La première fois que je vis Daniel, il y a quelque quarante-sept ans, j’eus l’impression d’avoir en face de moi un pasteur, debout, droit, sévère. Mais dès qu’il se mit à parler, d’une voix d’abord retenue, ce fut le maître d’une éloquence simple et d’une impressionnante érudition, au demeurant magistral, efficace, rassurant, appelé régulièrement à faire des cours dans les Écoles normales de la rue d’Ulm, de Saint-Cloud ou de Fontenay. L’année où je suivis son cours magistral, Les Discours des misères de ce temps de Ronsard étaient au programme. On sait que ces poèmes polémiques de Ronsard prennent à partie les protestants et interpellent Théodore de Bèze, qui prêche alors aux portes de Paris, flanqué d’arquebusiers. Sans jamais simplifier, Daniel Ménager expliquait posément, méthodiquement, soulignant le contexte religieux de cette poésie fougueuse, énergique, laquelle, en dépit du différend confessionnel, servit de modèle à Agrippa d’Aubigné pour Les Tragiques.
Le Ronsard à la couverture toilée rouge, que Daniel Ménager publia dans la collection des « Travaux d’Humanisme et Renaissance » chez Droz à Genève, a pour objet le poète de cour, composant La Franciade, une Énéide à la française en décasyllabes, à la demande toute spéciale du roi Charles IX, qui avait exigé ce mètre de préférence à l’alexandrin. Sans s’en tenir aux seuls Discours des misères, ce volume montre que Ronsard avait de la religion une conception démonstrative et spectaculaire, accordée aux fêtes de cour mais aussi à la piété publique et tout simplement à sa propre pratique personnelle, une conception évidemment opposée à celle des réformés.
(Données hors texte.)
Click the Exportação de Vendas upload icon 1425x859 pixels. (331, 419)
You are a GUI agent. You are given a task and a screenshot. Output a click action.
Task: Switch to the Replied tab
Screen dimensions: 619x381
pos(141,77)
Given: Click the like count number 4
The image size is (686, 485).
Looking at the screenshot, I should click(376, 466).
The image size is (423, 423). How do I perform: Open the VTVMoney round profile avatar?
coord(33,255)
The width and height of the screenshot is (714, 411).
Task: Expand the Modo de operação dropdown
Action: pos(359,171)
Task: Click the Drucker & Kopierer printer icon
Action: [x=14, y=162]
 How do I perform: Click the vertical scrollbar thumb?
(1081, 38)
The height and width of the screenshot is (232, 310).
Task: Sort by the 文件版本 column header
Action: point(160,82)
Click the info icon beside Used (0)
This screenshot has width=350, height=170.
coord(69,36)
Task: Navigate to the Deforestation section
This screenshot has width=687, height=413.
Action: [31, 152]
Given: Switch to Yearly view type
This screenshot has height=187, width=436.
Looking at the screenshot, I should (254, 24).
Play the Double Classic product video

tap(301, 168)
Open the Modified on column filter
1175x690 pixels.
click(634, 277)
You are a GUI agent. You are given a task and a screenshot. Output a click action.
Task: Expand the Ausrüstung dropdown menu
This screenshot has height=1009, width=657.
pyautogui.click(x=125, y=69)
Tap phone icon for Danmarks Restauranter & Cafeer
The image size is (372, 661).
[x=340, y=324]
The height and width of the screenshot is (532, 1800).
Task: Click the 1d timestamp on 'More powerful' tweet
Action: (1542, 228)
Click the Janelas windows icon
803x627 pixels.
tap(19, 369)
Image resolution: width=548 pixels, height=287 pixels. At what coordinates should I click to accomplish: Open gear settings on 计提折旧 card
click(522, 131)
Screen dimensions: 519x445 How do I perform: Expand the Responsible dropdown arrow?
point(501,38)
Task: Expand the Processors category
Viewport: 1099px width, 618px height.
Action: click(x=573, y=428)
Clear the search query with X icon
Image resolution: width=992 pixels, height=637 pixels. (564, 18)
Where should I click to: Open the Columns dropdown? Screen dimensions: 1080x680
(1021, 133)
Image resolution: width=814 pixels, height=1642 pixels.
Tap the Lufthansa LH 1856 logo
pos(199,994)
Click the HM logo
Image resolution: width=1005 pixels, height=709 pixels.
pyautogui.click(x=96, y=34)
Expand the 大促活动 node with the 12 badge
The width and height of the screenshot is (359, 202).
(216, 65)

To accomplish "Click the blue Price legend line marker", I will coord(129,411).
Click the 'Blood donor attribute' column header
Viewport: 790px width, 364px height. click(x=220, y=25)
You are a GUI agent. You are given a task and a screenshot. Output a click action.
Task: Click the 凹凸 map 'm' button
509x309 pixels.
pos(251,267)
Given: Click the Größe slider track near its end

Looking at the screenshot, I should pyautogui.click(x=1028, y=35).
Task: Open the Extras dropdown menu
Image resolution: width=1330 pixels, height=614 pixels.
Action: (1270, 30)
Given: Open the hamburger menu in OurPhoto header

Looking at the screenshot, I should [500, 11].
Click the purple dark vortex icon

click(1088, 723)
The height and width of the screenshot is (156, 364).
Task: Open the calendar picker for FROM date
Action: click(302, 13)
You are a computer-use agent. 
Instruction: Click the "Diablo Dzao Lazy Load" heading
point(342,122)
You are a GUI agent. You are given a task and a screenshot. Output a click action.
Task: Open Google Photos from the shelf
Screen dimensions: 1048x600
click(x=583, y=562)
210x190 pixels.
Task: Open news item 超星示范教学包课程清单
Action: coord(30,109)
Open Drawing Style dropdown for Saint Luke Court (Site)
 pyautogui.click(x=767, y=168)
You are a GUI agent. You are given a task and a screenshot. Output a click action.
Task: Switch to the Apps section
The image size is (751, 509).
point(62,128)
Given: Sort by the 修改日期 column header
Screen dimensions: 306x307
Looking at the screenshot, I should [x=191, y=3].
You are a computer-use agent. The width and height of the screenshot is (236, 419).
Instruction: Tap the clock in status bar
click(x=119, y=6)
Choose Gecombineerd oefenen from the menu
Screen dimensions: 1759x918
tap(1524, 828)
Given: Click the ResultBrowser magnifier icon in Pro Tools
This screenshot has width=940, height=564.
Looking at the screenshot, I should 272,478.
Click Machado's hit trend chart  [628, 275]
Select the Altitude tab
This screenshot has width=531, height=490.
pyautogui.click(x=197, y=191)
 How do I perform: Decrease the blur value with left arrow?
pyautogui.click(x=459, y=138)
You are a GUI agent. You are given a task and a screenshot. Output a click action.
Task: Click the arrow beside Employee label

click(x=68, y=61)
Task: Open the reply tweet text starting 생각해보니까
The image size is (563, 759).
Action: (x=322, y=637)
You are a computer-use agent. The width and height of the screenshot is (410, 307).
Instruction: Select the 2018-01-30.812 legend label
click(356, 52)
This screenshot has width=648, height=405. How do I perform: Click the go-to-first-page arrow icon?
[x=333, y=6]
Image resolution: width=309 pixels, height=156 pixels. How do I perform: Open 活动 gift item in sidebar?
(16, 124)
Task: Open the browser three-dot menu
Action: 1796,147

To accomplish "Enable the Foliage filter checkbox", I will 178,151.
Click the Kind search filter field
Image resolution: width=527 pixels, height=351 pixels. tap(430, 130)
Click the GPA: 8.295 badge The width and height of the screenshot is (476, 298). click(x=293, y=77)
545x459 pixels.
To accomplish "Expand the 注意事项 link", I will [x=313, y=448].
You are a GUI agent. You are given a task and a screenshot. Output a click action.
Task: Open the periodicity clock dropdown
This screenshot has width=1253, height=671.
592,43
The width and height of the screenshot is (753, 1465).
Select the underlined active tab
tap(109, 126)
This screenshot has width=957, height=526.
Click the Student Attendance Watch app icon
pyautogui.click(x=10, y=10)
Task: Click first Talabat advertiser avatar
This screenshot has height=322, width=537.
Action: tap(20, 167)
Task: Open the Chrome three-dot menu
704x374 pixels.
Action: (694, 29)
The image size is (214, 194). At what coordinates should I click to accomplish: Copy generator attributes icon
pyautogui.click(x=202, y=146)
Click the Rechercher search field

Retraité, Daniel fut plus actif que jamais. Les livres qu’il écrivit se succédèrent tous les deux ou trois ans, à chaque fois inattendus, nouveaux, revigorants5. C’est au total une dizaine d’ouvrages qu’il composa durant les vingt dernières années de sa vie, depuis La Renaissance et le rire jusqu’à ses splendides Convalescences, dont il eut tout juste le temps de faire le service de presse avant de disparaître. Désormais il embrassait six ou sept siècles de littérature, vagabondant d’une langue et d’un siècle à l’autre.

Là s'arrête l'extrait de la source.